Washington 18. February 1822
My dear Son.
I have received, and duly reflected upon your Letter of the 10th instt. and approve very cordially of the determination you have taken, of exerting yourself by diligence to acquire a respectable standing in your Class—From this day your term begins, and if you carry your Resolution into effect I shall not only never have any inducement to repeat the proposal which I made you in my last Letter; of stepping down to the next Class, but shall no longer have even cause to lament that I permitted you so soon to enter—I shall wait with the greatest anxiety to learn, what both your standing and that of your brother will be upon the next half yearly lists—His habits of Industry are already so well formed, and he has so throughly witnessed their good effects by the very great advance that he made in the last half year, that my expectations from him, are high and sanguine—They will be equally so of you, if upon the lists of next June, your name shall have emerged to a standing equal or near to that which he has attained—He has told me the whole secret of the cause by which this effect was produced—which was that he had not missed a single recitation throughout the term, and had no fine upon his quarter Bill—Take care to have it in your power at the end of every term to give me the same assurance, and I will ask no questions, about your standing.

Element lookup items

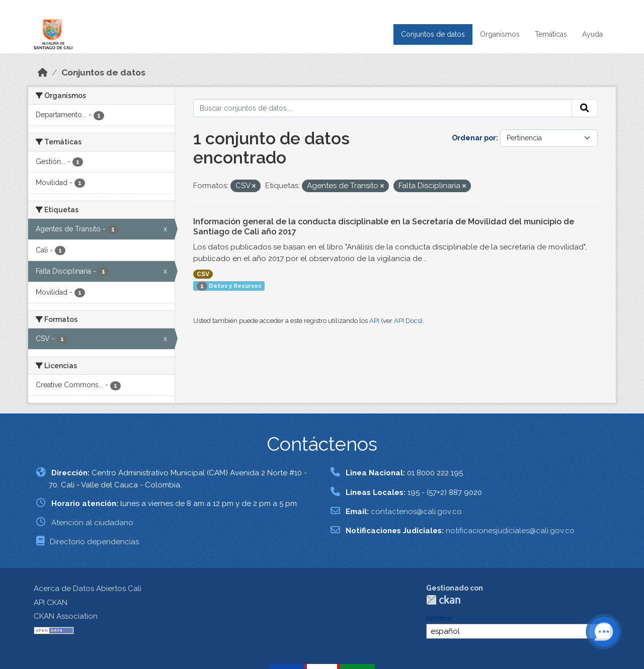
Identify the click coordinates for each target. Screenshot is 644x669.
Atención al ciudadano (92, 523)
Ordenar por (474, 138)
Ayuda (592, 34)
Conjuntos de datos (433, 34)
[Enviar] (585, 108)
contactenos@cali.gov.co (416, 512)
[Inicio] (43, 72)
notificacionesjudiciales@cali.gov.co (510, 531)
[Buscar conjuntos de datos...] (382, 108)
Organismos (500, 34)
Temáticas (551, 34)
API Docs (407, 320)
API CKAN (50, 603)
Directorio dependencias (94, 542)
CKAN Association (65, 616)
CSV (203, 274)
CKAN (443, 600)
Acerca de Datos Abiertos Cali (88, 589)
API (374, 320)
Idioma (439, 618)
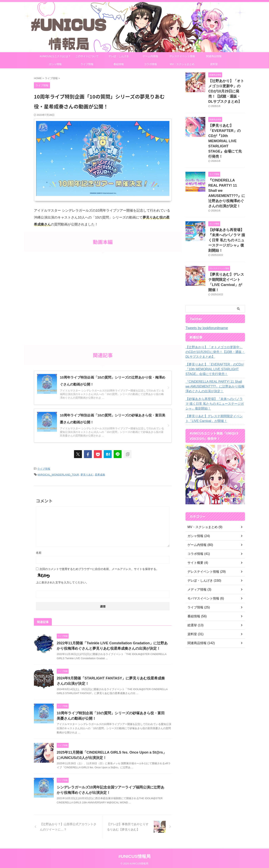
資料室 (214, 64)
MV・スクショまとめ (182, 64)
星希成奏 (100, 474)
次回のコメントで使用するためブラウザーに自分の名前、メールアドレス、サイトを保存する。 (99, 568)
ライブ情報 (87, 64)
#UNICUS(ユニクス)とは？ (55, 56)
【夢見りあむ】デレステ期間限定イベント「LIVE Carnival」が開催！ (226, 254)
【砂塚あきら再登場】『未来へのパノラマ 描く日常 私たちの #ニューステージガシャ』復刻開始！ (215, 372)
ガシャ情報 (55, 64)
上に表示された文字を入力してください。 (62, 581)
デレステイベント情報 (182, 56)
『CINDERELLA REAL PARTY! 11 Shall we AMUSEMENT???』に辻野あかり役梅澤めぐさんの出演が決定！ (226, 175)
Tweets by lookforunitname (203, 297)
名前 (39, 551)
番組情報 (119, 64)
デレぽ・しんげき (119, 56)
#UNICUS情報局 (134, 855)
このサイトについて (87, 56)
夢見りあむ (87, 474)
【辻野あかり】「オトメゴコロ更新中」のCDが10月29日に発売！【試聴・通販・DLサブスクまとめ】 (214, 320)
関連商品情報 (214, 56)
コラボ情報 (150, 64)
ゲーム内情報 (150, 56)
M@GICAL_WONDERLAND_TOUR (58, 474)
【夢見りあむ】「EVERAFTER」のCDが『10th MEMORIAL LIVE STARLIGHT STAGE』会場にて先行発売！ (226, 131)
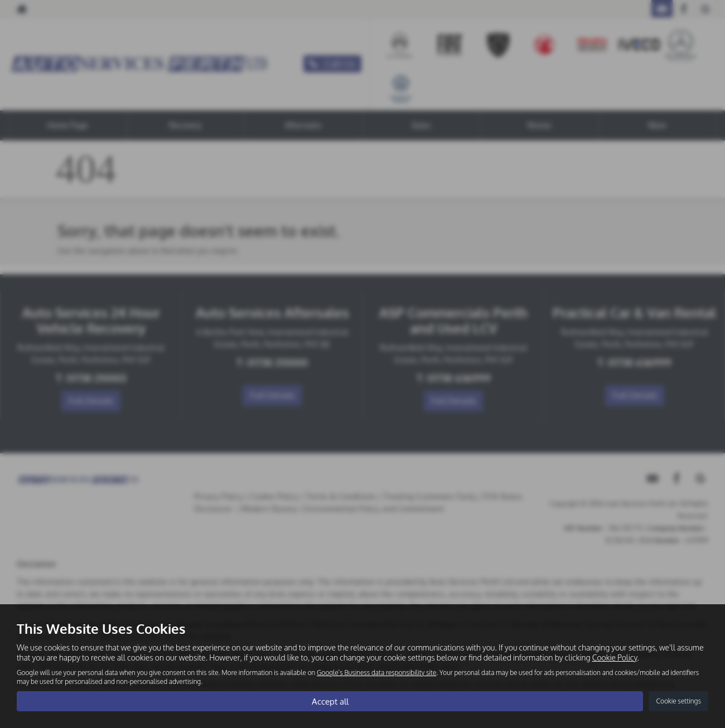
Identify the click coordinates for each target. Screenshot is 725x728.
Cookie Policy (615, 657)
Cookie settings (678, 701)
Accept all (330, 701)
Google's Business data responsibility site (376, 672)
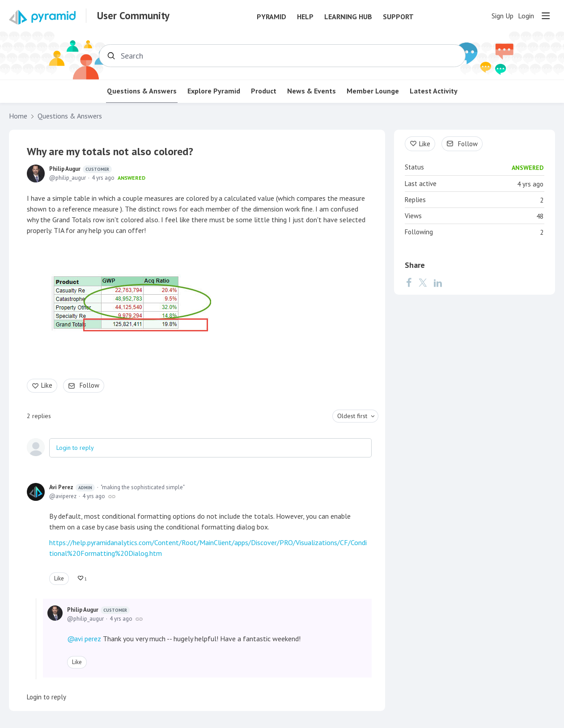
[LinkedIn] (438, 283)
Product (263, 91)
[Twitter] (423, 283)
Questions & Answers (142, 91)
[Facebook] (409, 283)
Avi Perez (72, 487)
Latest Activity (433, 91)
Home (18, 116)
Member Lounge (373, 91)
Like (47, 385)
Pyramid (271, 17)
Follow (89, 385)
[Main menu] (546, 16)
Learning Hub (348, 17)
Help (305, 17)
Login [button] (526, 16)
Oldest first (352, 416)
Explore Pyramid (214, 91)
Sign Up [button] (502, 16)
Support (398, 17)
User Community (133, 16)
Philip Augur (81, 169)
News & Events (311, 91)
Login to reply (75, 448)
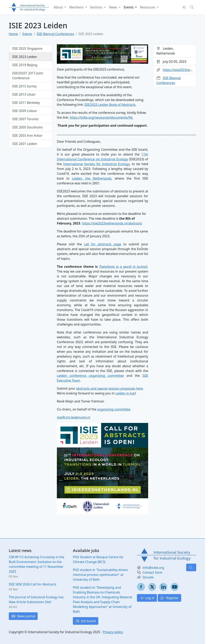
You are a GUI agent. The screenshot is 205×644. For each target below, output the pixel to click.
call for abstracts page (103, 244)
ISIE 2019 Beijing (25, 65)
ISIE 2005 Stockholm (27, 127)
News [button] (113, 7)
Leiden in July (125, 393)
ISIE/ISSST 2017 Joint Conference (27, 76)
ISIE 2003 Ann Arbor (27, 136)
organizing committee (114, 409)
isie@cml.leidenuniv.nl (73, 417)
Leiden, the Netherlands (92, 178)
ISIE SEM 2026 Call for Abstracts (32, 584)
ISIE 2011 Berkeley (26, 102)
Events (27, 34)
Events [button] (129, 7)
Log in (147, 598)
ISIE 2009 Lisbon (24, 111)
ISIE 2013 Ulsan (24, 94)
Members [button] (77, 7)
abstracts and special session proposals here (109, 388)
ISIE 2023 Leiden (24, 57)
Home (13, 34)
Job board (85, 621)
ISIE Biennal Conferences (55, 34)
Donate (148, 577)
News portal (23, 616)
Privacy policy (113, 632)
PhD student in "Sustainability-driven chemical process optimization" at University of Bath (100, 575)
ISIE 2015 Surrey (24, 86)
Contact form (152, 572)
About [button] (59, 7)
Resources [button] (148, 7)
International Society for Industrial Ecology (96, 164)
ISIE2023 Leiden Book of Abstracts (110, 104)
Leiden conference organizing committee (90, 376)
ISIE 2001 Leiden (24, 144)
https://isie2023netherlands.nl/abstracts (112, 223)
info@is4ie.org (153, 568)
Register (169, 598)
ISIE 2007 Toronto (25, 119)
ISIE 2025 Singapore (27, 48)
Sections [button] (97, 7)
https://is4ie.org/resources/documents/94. (101, 118)
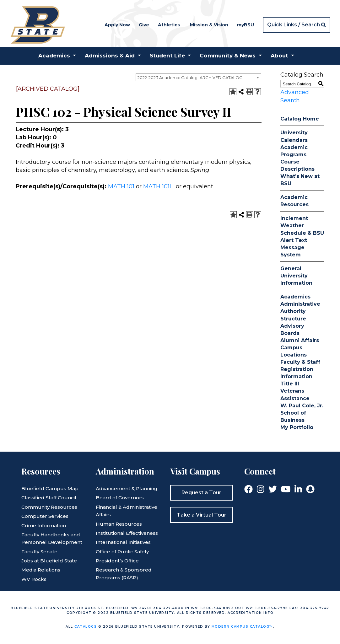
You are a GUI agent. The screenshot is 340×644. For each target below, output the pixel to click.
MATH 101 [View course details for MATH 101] (121, 186)
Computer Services (45, 516)
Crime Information (44, 525)
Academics (295, 297)
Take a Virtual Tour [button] (202, 515)
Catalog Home (300, 119)
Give (144, 25)
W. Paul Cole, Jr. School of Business (302, 413)
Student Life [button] (167, 56)
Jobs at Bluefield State (49, 561)
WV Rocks (34, 579)
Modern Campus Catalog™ (242, 626)
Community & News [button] (228, 56)
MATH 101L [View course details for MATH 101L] (158, 186)
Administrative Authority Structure (300, 311)
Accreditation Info (251, 613)
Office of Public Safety (122, 551)
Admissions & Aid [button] (110, 56)
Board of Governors (120, 497)
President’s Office (117, 561)
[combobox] (198, 77)
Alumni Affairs (300, 340)
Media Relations (41, 570)
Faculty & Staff (300, 362)
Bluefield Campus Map (50, 488)
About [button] (279, 56)
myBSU (246, 25)
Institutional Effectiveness (127, 533)
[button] (296, 25)
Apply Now (117, 25)
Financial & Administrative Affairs (127, 511)
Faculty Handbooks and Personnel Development (52, 538)
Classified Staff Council (49, 497)
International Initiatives (123, 542)
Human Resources (119, 524)
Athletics (169, 25)
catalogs (85, 626)
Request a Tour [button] (201, 492)
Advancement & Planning (127, 488)
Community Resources (49, 507)
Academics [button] (54, 56)
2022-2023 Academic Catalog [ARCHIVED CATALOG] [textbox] (191, 78)
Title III (290, 384)
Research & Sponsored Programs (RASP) (124, 573)
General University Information (296, 276)
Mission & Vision (209, 25)
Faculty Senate (39, 551)
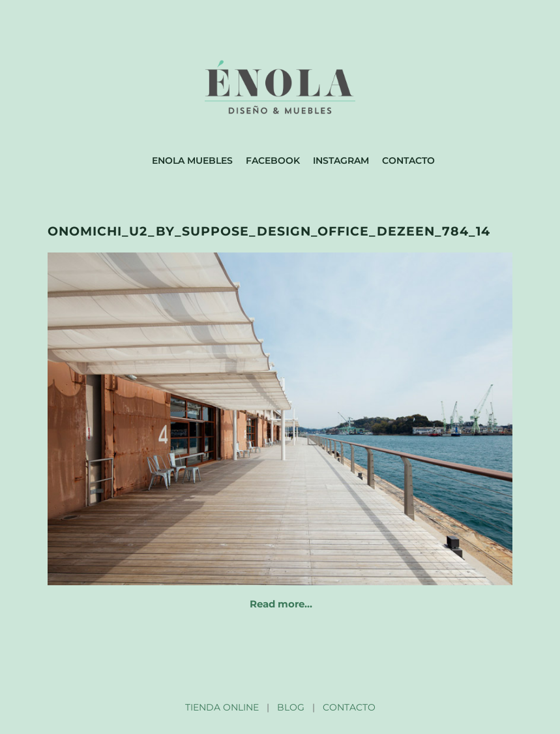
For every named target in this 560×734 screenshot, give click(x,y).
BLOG (291, 707)
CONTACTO (349, 707)
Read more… (281, 604)
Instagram (341, 161)
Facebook (273, 161)
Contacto (408, 161)
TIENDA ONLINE (222, 707)
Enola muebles (192, 161)
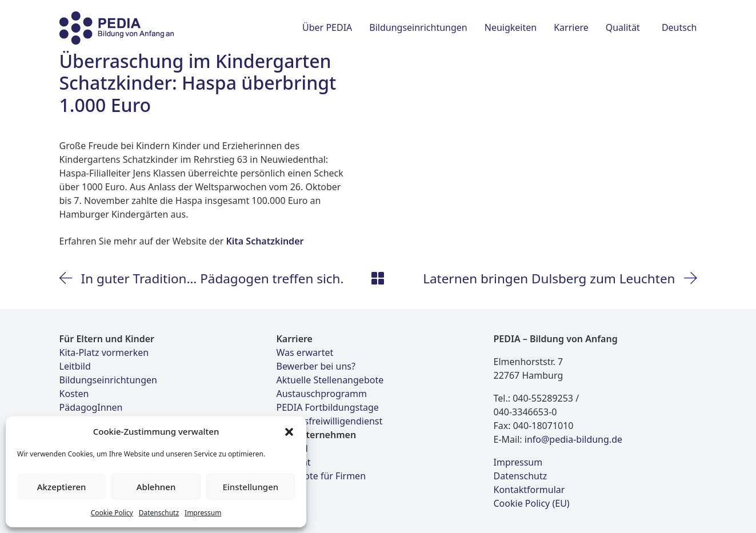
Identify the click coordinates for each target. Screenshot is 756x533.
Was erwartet (305, 352)
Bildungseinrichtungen (108, 380)
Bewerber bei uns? (316, 366)
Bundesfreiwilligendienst (330, 421)
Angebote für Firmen (321, 476)
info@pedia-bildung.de (573, 439)
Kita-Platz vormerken (104, 352)
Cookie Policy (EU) (531, 503)
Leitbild (75, 366)
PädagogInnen (91, 407)
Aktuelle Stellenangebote (330, 380)
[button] (289, 431)
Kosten (74, 394)
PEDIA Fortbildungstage (327, 407)
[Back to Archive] (378, 278)
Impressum (203, 512)
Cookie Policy (112, 512)
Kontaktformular (529, 490)
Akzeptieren (62, 487)
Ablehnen (156, 487)
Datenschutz (159, 512)
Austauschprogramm (322, 394)
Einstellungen (250, 487)
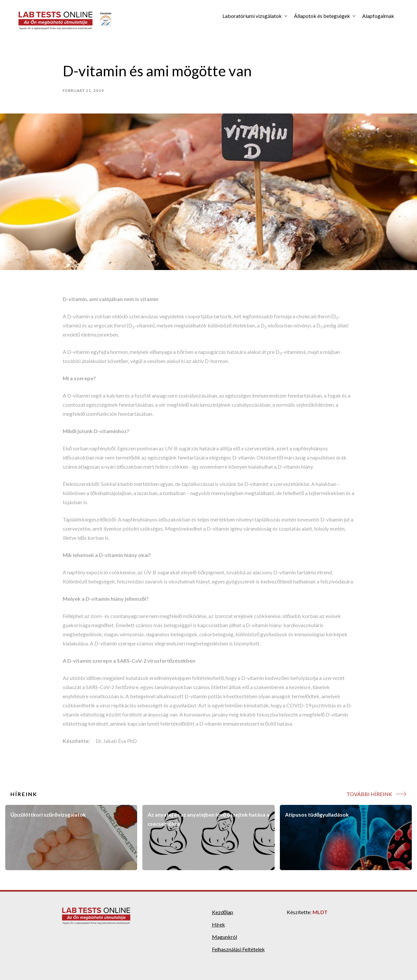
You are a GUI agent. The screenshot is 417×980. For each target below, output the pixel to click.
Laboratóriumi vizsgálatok (252, 16)
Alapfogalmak (378, 16)
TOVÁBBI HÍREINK (369, 794)
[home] (65, 21)
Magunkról (225, 937)
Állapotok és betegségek (322, 16)
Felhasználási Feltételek (238, 949)
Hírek (219, 924)
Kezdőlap (223, 912)
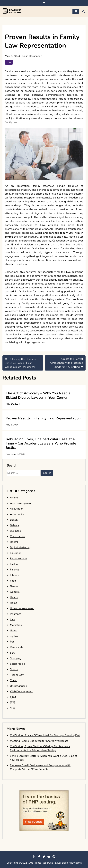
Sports (14, 669)
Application (17, 508)
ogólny (14, 636)
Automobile (17, 514)
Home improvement (22, 608)
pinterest (54, 857)
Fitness (14, 575)
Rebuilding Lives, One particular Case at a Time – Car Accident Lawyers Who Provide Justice (41, 443)
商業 (13, 703)
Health (14, 597)
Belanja (14, 525)
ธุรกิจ (13, 697)
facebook (39, 857)
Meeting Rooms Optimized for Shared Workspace (39, 741)
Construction (17, 536)
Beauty (14, 520)
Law (9, 62)
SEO (12, 653)
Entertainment (18, 558)
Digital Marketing (20, 547)
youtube (49, 857)
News (13, 630)
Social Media (17, 664)
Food (13, 581)
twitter (44, 857)
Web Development (21, 691)
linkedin (34, 857)
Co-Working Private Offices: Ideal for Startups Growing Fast (45, 735)
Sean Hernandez (32, 56)
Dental (14, 542)
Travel (14, 680)
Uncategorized (18, 686)
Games (14, 586)
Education (16, 553)
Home (14, 603)
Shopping (15, 658)
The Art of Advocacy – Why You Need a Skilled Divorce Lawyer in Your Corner (38, 395)
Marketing (16, 625)
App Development (21, 503)
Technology (17, 675)
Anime (14, 498)
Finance (14, 569)
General (15, 592)
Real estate (17, 647)
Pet (12, 642)
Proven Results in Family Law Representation (43, 418)
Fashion (15, 564)
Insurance (16, 614)
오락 (13, 708)
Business (15, 531)
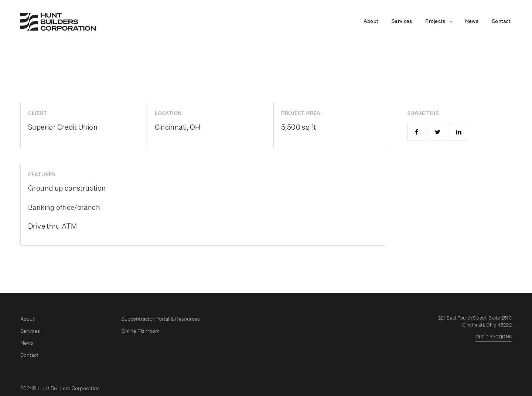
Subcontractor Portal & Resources (161, 319)
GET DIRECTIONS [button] (494, 337)
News (472, 21)
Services (402, 21)
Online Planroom (140, 331)
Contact (501, 21)
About (371, 21)
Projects (435, 21)
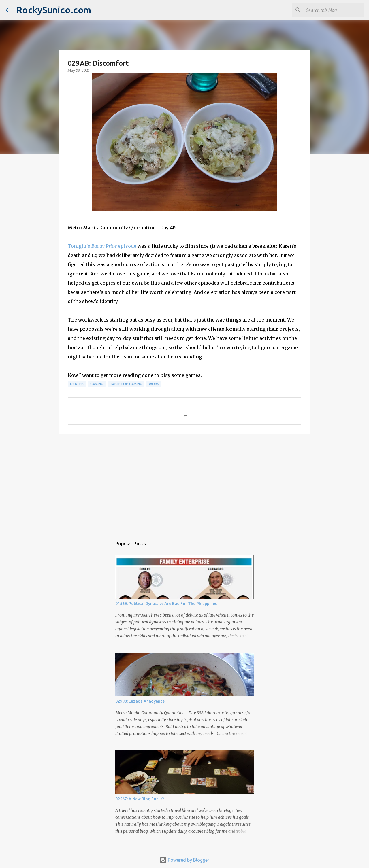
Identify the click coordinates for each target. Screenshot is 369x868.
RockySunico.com (54, 10)
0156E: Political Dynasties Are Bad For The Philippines (166, 603)
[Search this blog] (334, 10)
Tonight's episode (102, 246)
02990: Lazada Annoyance (140, 701)
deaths (77, 384)
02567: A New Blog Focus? (140, 799)
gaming (97, 384)
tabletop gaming (126, 384)
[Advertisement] (184, 483)
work (154, 384)
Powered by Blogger (184, 860)
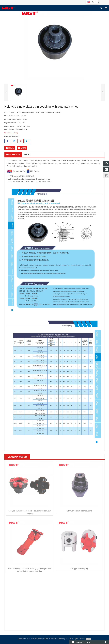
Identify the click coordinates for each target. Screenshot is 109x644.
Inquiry (10, 148)
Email (22, 148)
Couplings (16, 136)
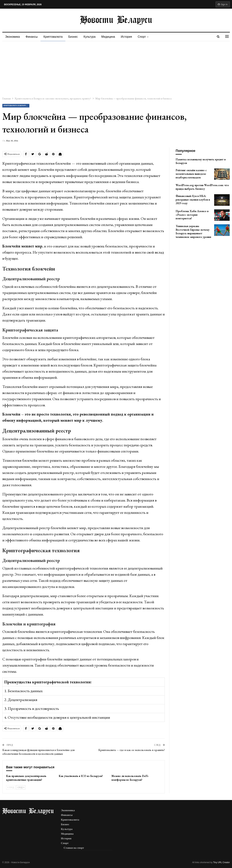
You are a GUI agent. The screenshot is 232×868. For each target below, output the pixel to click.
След (21, 787)
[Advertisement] (116, 68)
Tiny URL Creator (221, 862)
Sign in (223, 4)
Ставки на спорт (74, 848)
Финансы (32, 36)
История (130, 36)
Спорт (145, 36)
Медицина (111, 36)
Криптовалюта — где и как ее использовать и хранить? (131, 750)
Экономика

Written exercise 1:
In the letter above, what did the brother say produced his great advance in the last half year?
Written exercise 2:
Rewrite the paragraph of the letter beginning "I have received, and duly reflected" as a brief list of its main points.

Correct output 1:
He had not missed a single recitation throughout the term and had no fine on his quarter bill.

Correct output 2:
- The writer has received the son's letter of the 10th and warmly approves his resolve to work diligently for a respectable standing in his class.
- If the son keeps this resolution, the writer will not repeat his proposal that the son step down to the next class, nor regret letting him enter so soon.
- The writer anxiously awaits both sons' standings on the next half-yearly lists.
- The brother's well-formed habits of industry and great advance in the last half year give the writer high expectations of him.
- The writer will hold the same expectations of the son if, on the June lists, his standing equals or nears his brother's.
- The brother explained that his success came from missing no recitation all term and having no fine on his quarter bill.
- If the son can give the same assurance at the end of every term, the writer will ask no questions about his standing.